Benchmarks Go1 ARM64:
name                     old time/op    new time/op    delta
BinaryTree17-8              3.38s ± 1%     3.36s ± 1%    ~     (p=0.095 n=5+5)
Fannkuch11-8                2.93s ± 0%     2.84s ± 0%  -3.26%  (p=0.008 n=5+5)
FmtFprintfEmpty-8          54.2ns ± 1%    54.0ns ± 1%    ~     (p=0.690 n=5+5)
FmtFprintfString-8          111ns ± 0%     109ns ± 0%  -1.48%  (p=0.008 n=5+5)
FmtFprintfInt-8             140ns ± 0%     138ns ± 0%  -1.10%  (p=0.000 n=4+5)
FmtFprintfIntInt-8          168ns ± 0%     169ns ± 0%  +0.66%  (p=0.008 n=5+5)
FmtFprintfPrefixedInt-8     206ns ± 1%     195ns ± 0%  -5.12%  (p=0.008 n=5+5)
FmtFprintfFloat-8           270ns ± 0%     269ns ± 0%  -0.20%  (p=0.024 n=5+5)
FmtManyArgs-8               721ns ± 0%     733ns ± 0%  +1.69%  (p=0.008 n=5+5)
GobDecode-8                9.75ms ± 1%    9.28ms ± 3%  -4.88%  (p=0.008 n=5+5)
GobEncode-8                6.38ms ± 1%    6.34ms ± 1%    ~     (p=0.095 n=5+5)
Gzip-8                      255ms ± 0%     254ms ± 0%  -0.44%  (p=0.008 n=5+5)
Gunzip-8                   41.8ms ± 1%    40.8ms ± 0%  -2.40%  (p=0.008 n=5+5)
HTTPClientServer-8         65.1µs ± 1%    65.1µs ± 1%    ~     (p=0.690 n=5+5)
JSONEncode-8               11.7ms ± 0%    11.7ms ± 1%    ~     (p=0.841 n=5+5)
JSONDecode-8               60.2ms ± 1%    60.0ms ± 0%    ~     (p=0.841 n=5+5)
Mandelbrot200-8            5.85ms ± 0%    5.86ms ± 0%  +0.22%  (p=0.016 n=4+5)
GoParse-8                  4.38ms ± 0%    4.35ms ± 0%  -0.60%  (p=0.008 n=5+5)
RegexpMatchEasy0_32-8      87.1ns ± 2%    88.3ns ± 1%    ~     (p=0.151 n=5+5)
RegexpMatchEasy0_1K-8       306ns ± 0%     306ns ± 1%    ~     (p=0.143 n=5+5)

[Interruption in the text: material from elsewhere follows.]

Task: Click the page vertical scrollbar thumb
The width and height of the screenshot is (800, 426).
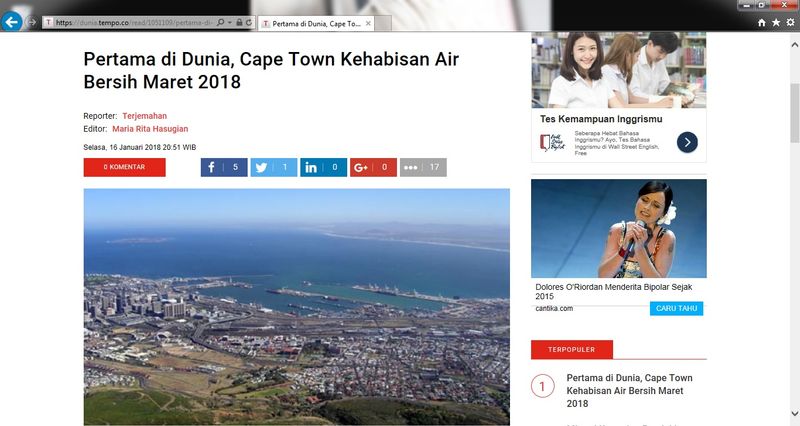Action: [794, 113]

RegexpMatchEasy1_32-8      86.3ns ± 0%    84.8ns ± 0%  -1.81%  (p=0.008 n=5+5)
RegexpMatchEasy1_1K-8       491ns ± 2%     487ns ± 1%    ~     (p=0.548 n=5+5)

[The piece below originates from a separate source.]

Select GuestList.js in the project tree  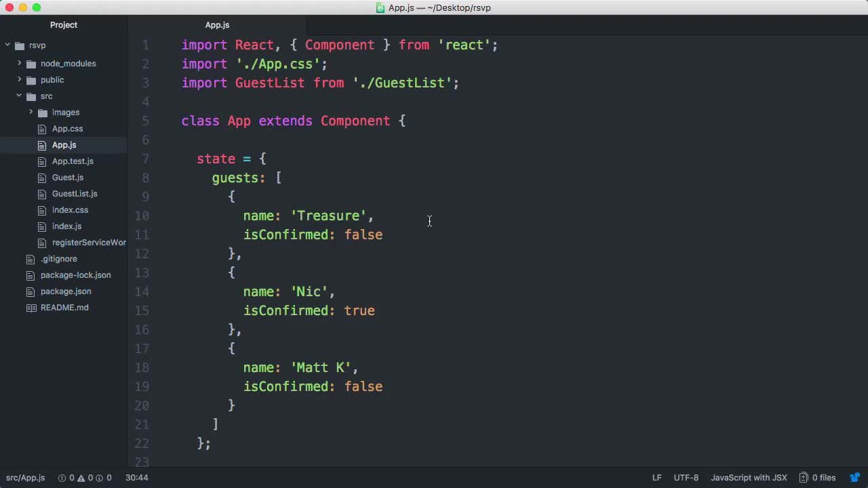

RegexpMatchMedium_32-8     7.50ns ± 0%    7.49ns ± 1%    ~     (p=0.817 n=5+5)
RegexpMatchMedium_1K-8     40.3µs ± 1%    39.9µs ± 0%  -1.02%  (p=0.008 n=5+5)
RegexpMatchHard_32-8       2.10µs ± 1%    2.10µs ± 1%    ~     (p=0.548 n=5+5)

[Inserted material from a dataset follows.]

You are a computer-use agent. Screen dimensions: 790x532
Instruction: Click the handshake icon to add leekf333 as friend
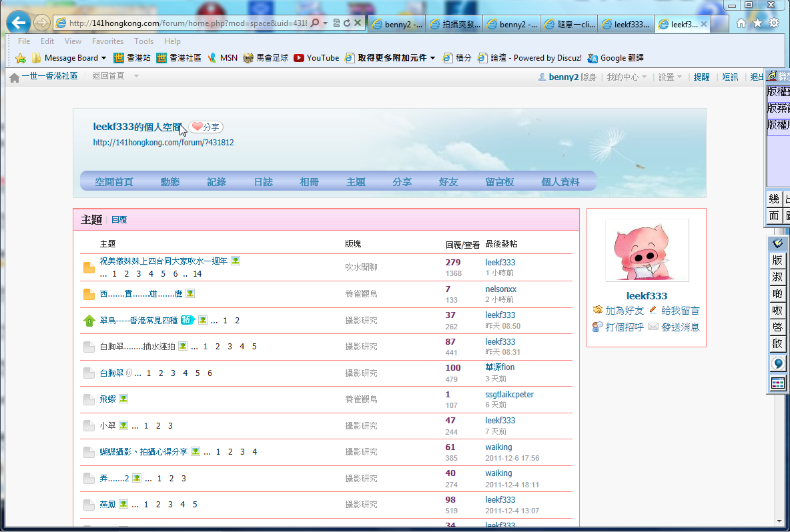point(598,309)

RegexpMatchHard_1K-8       62.4µs ± 1%    62.5µs ± 2%    ~     (p=0.690 n=5+5)
Revcomp-8                   504ms ± 1%     502ms ± 1%    ~     (p=0.095 n=5+5)
Template-8                 86.8ms ± 1%    86.5ms ± 1%    ~     (p=0.222 n=5+5)
TimeParse-8                 330ns ± 0%     327ns ± 0%  -0.84%  (p=0.008 n=5+5)
TimeFormat-8                383ns ± 1%     392ns ± 1%  +2.42%  (p=0.008 n=5+5)
[Geo mean]                 54.3µs         53.9µs       -0.67%

name                     old speed      new speed      delta
GobDecode-8              78.7MB/s ± 1%  82.8MB/s ± 4%  +5.16%  (p=0.008 n=5+5)
GobEncode-8               120MB/s ± 1%   121MB/s ± 1%    ~     (p=0.095 n=5+5)
Gzip-8                   76.2MB/s ± 0%  76.5MB/s ± 0%  +0.44%  (p=0.008 n=5+5)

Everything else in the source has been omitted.